Os alunos refugiados chegarão com uma profunda carga psicossocial, resultante do que viram e experienciaram. O stress extremo a que muitos estiveram expostos pode resultar em quadros de ansiedade, depressão, medo, raiva e isolamento, com impacto direto no seu desempenho escolar. Estes alunos enfrentarão ainda a barreira do idioma, que pode ser um caminho rápido para a desilusão, desinteresse e, dependendo da idade, até abandono escolar. A este propósito, importa referir que foi publicado, em fevereiro de 2022, pelo Ministério da Educação, um despacho que pretende assegurar o acesso à educação e a melhoria do sucesso educativo dos alunos imigrantes recém-chegados que não tenham o português como língua materna ou que não tenham tido o português como língua de escolarização, numa abordagem descentralizada sob responsabilidade dos diretores de Escola.

Por outro lado, no âmbito da rede de Centros Qualifica, existem 100 escolas no país que podem ministrar “Cursos de Português Língua de Acolhimento - PLA” para adultos imigrantes. O ACM – Alto Comissariado para as Migrações tem no seu site uma zona “SOS Ucrânia” muito completa, que canaliza imigrantes para estes centros.

Envolver os atores certos, nomeadamente as comunidades de ucranianos já residentes, pode ser essencial neste processo. A educação de qualidade é um investimento social a longo prazo, tanto na perspetiva dos países de acolhimento como na da construção da paz e da estabilidade nos países de origem dos refugiados. Considerando que alguns destes alunos acabarão por regressar, as competências que adquirirem nos países agora acolhedores serão ferramentas essenciais a aplicar mais tarde nos processos de reconstrução e transformação dos seus países de origem. Todos temos responsabilidade.
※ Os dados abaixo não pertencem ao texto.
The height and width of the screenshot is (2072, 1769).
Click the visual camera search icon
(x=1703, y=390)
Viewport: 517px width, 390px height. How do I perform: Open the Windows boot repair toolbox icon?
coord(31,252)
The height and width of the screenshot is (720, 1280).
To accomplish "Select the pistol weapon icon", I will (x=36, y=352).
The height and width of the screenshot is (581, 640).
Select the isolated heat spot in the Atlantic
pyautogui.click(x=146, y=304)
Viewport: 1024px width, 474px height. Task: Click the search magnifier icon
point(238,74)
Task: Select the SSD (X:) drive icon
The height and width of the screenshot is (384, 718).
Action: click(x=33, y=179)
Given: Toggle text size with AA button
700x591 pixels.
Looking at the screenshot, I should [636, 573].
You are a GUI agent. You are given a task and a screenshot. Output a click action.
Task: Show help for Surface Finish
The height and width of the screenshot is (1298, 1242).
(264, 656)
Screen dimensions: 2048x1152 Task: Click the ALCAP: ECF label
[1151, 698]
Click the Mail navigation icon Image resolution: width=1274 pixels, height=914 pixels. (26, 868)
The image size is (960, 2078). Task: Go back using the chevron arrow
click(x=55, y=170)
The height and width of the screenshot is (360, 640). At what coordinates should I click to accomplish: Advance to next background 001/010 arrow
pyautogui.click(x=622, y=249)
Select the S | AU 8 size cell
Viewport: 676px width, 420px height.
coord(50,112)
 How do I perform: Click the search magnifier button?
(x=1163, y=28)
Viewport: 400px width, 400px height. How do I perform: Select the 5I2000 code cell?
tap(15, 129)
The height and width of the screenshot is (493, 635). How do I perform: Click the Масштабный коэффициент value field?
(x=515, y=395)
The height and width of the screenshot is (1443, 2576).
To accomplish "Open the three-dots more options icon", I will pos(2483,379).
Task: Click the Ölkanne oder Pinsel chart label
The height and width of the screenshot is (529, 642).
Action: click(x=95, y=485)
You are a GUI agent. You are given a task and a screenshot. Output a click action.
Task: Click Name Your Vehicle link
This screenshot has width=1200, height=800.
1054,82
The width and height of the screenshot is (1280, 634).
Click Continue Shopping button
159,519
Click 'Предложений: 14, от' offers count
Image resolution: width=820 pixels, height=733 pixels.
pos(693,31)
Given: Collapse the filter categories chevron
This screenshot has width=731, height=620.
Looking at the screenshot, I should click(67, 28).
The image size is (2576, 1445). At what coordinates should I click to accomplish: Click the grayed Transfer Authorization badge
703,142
Os alunos ucranianos que já frequentam as nossas escolas têm assistido, nos últimos dias, à invasão do seu país, à angústia das suas famílias. São alunos que estarão naturalmente inquietos, preocupados e que terão, eventualmente, maior risco de exclusão a curto, médio e longo prazos. Muitas famílias receberão em casa familiares refugiados, aumentando o seu risco de fragilidades socioeconómicas. Estas crianças e jovens terão as suas vidas desorganizadas e uma maior probabilidade de insucesso escolar nos próximos tempos.

Os alunos russos e bielorussos, sem qualquer papel nesta história, podem começar a ser vítimas, eles próprios ou as suas famílias, de discursos de ódio e xenofobia. Muitos alunos vão sentir-se isolados e desamparados. A combinação do medo, sentimento de impotência e isolamento pode levar ao desespero, à apatia ou até à alienação, tudo atributos destrutivos num indivíduo e, a médio/longo prazo, uma ameaça às sociedades democráticas.

Todos os alunos no geral, embora saibam que o conflito está, por enquanto, a milhares de quilómetros de distância e num país que lhes diz pouco, são bombardeados diariamente com imagens e sons de uma guerra que não entendem, que não sabem gerir e que lhes causa um sentimento de insegurança.

Os serviços de psicologia de cada escola, bem como os técnicos que trabalham em programas de promoção da saúde mental e/ou do sucesso escolar, terão um papel fundamental na identificação, acompanhamento e encaminhamento de situações que mereçam uma atenção especial.

De uma forma geral, para fazer face a este desafio de apoio e inclusão de todos, precisamos de escolas atentas às necessidades de cada aluno mas, em especial, de escolas atentas ao trauma e capazes de garantir ambientes seguros, solidários e acolhedores e relações de confiança que ajudem os alunos a autorregular o seu comportamento, emoções e atenção, promovendo assim o seu bem-estar e sucesso escolar.

Precisamos, mais do que nunca, de escolas que eduquem para a paz.

A garantia de acesso ininterrupto a uma educação segura e a modelos de intolerância face à violência e a qualquer tipo de discriminação será para todos os jovens afetados por esta guerra, direta ou indiretamente, um passaporte para um mundo melhor.

Talvez este seja o momento certo para nos unirmos e ajudarmos a construir esse mundo.